- **To-do list**:
1. Summarize the passage on Namık Kemal and Hammer-Purgstall in two sentences.
2. Rewrite the records with "screenshot" swapped for "screen capture", changing nothing else, and leave the pictures out of your answer.
## START Passage
In an age of surging national consciousness and sentiments, the Western gaze and the Western historical imagery of the Ottomans were also motivations to set the record of the Ottoman Empire upright and exonerate it from ‘ungrounded’ allegations and slanders. Namık Kemal was particularly troubled with the depiction of the Ottoman Empire by Joseph Von Hammer-Purgstall (1774–1856), the Austrian historian, in his monumental ten-volume Ottoman history that is arguably the equivalent of Gibbon’s Decline and Fall for Ottoman historiography, which had a enormous impact on the Ottoman intelligentsia. Namık Kemal wrote his (uncompleted) history of the Ottoman Empire ‘to exonerate the Empire from the rebukes of Hammer-Purgstall’. Throughout his Ottoman History, he pursued a polemic with Hammer-Purgstall. He was outraged by Hammer’s allegation that Osman killed his uncle Dündar in the midst of a council. For him, this could not be true, first and foremost because ‘it did contradict with the character and integrity of Osman,’ For Namık Kemal, this allegation reflects only the author’s view of the event, nothing more.16 For him, ‘Osman could not kill Dündar without any justifiable and substantial reason.’ Likewise, Namık Kemal was also concerned with Hammer’s contention that Bayezıd was known as Yıldırım (Thunderbolt) due to his cruelty towards his brother Yakub. For Namık Kemal, this assessment is also fallacious.17
Contrary to the idea that the modern scholarship regarding Ottoman historiography is distinct and easily dissociable from pre-modern and pre-scientific scholarship, a continuum between the accounts of travelers and Western diplomats beginning in the 15th–16th centuries and continuing to the 20th century scholarship can be traced. Arguably, the dispositions, biases, and cultural predispositions of the former were transplanted to the latter. It could be further argued that this continuum and point of intersection between traditional historiography and modern scholarship is most evident in the work of Hammer-Purgstall, the very liminal Janus-faced historian whose one face was oriented to the past and the pre-modern historiography as an apogee of the Ottoman chronicler tradition while his other face was looking towards the future and heralding the dawn of ‘modern historiography’. He was the first Westerner to undertake a comprehensive and erudite history of the Ottoman Empire reminiscent of the 19th-century German Rankean scholarship, a Rankean before Ranke.18 For Cemal Kafadar, Hammer-Purgstall’s Geschichte des Osmanischen Reichen was ‘the most comprehensive and monumental narrative of the Ottoman history ever written ... [and] represents the culmination of that tradition’.19 Born one generation before Ranke, Hammer-Purgstall did for Ottoman history what Ranke did for the history of the early modern German and Latin peoples. As a transitional historian, he bore the features of both modern and pre-modern scholarships. Apparently, it is very hard to distinguish between ‘traditional historiography’ which is to be dismissed and discredited and ‘modern dispassionate historiography’ which is to be espoused. This was even truer for the earlier constructors of the modern Turkish national(ist) historical imagination.
## END Passage
## START Data rows
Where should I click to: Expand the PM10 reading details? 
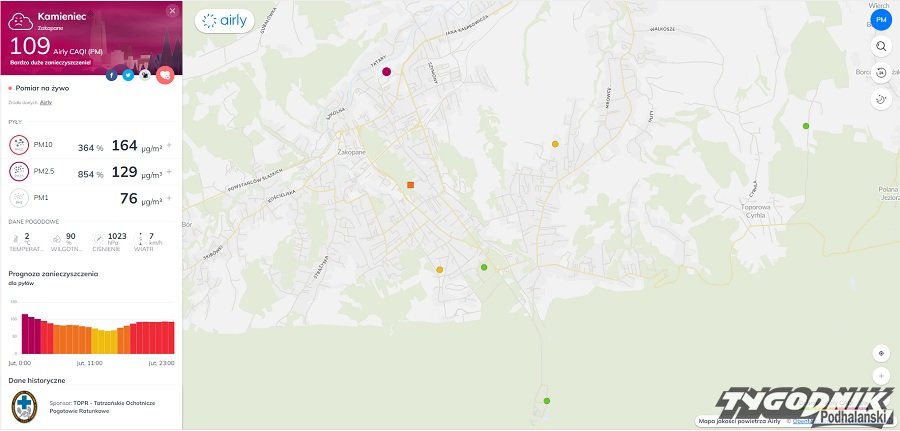click(x=169, y=146)
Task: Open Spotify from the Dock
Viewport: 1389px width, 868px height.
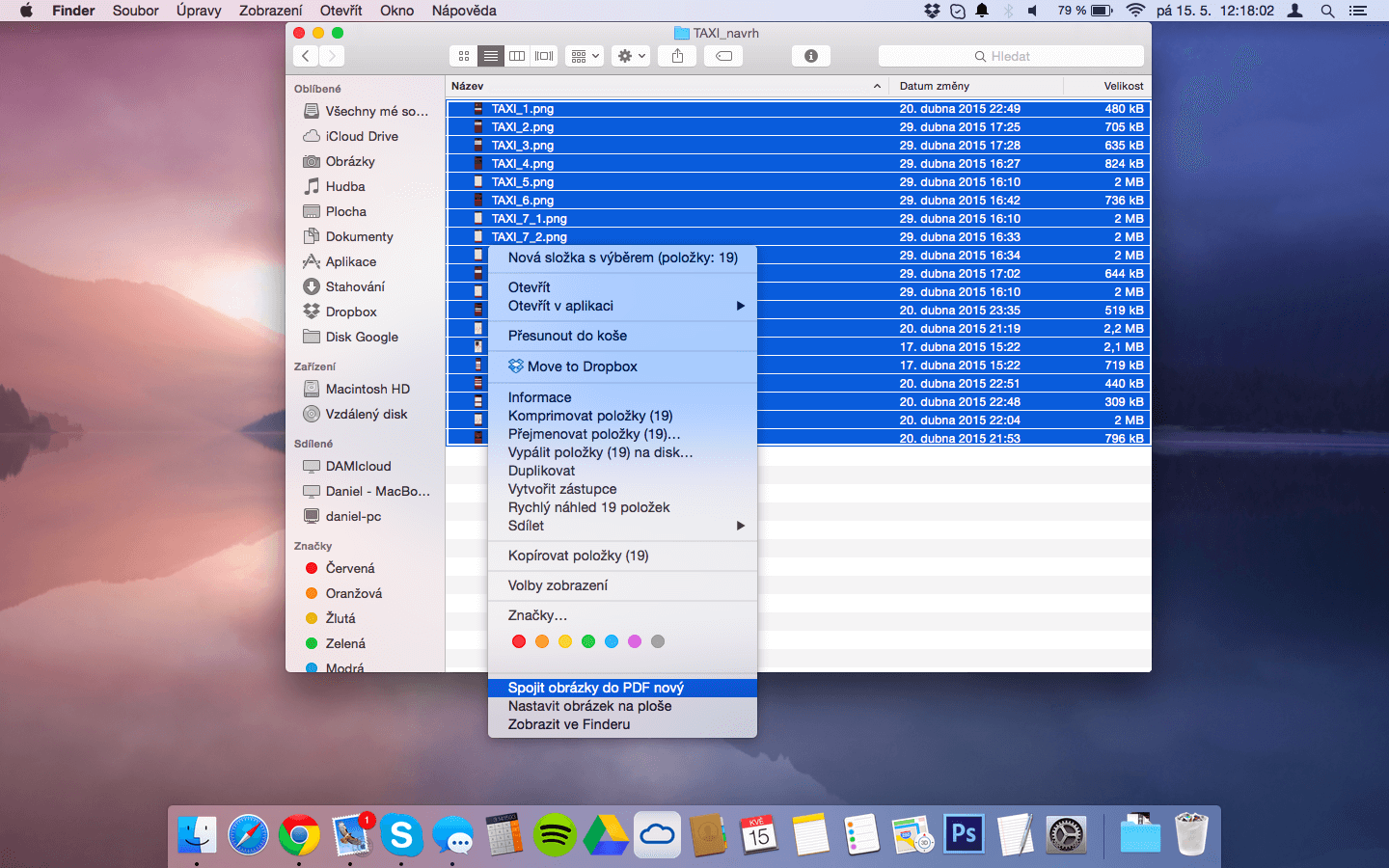Action: tap(555, 834)
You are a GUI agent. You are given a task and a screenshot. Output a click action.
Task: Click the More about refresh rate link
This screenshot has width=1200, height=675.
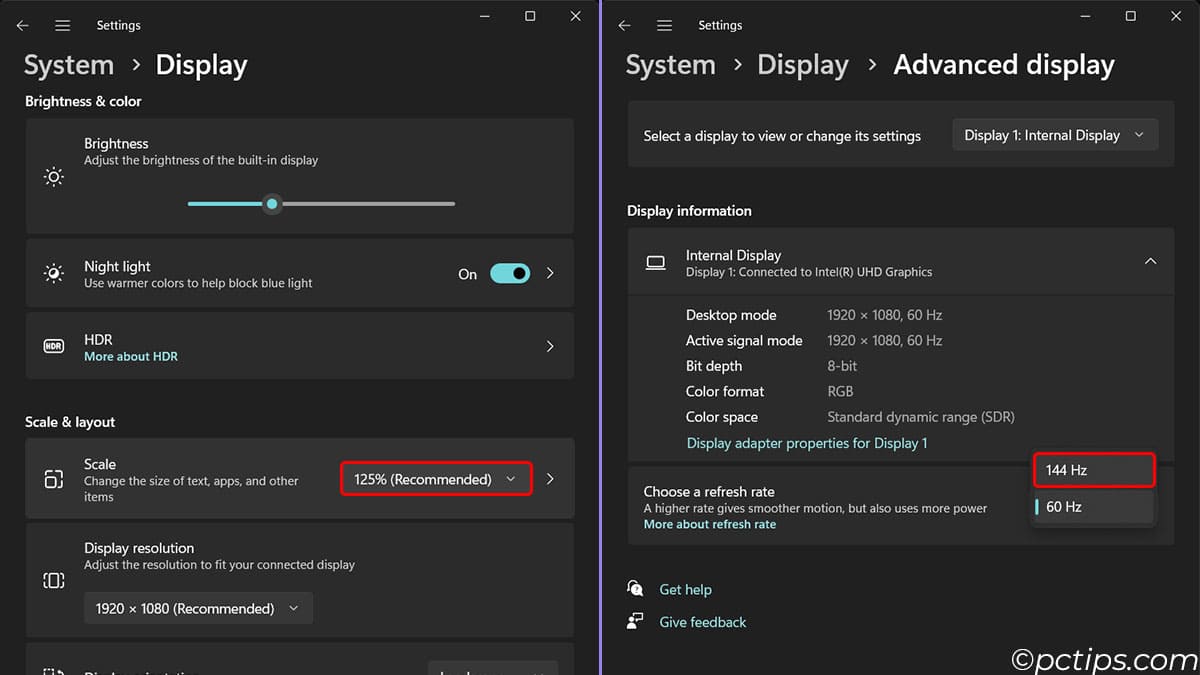(x=710, y=523)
## END Data rows
- **Answers to the exercise**:
1. Namık Kemal wrote his uncompleted Ottoman history to clear the Empire of the charges made by the Austrian historian Hammer-Purgstall. He disputed claims such as Osman killing his uncle Dündar and Bayezıd being called Yıldırım for his cruelty to his brother Yakub, while the passage presents Hammer-Purgstall as a transitional figure who wrote the first comprehensive Western history of the Ottoman Empire and bore features of both pre-modern and modern scholarship.

2.
Where should I click to: Expand the PM10 reading details? 
click(x=169, y=146)
Task: Open Spotify from the Dock
Viewport: 1389px width, 868px height.
Action: tap(555, 834)
You are a GUI agent. You are given a task and a screen capture. Output a click action.
Task: Click the More about refresh rate link
This screen capture has width=1200, height=675.
(x=710, y=523)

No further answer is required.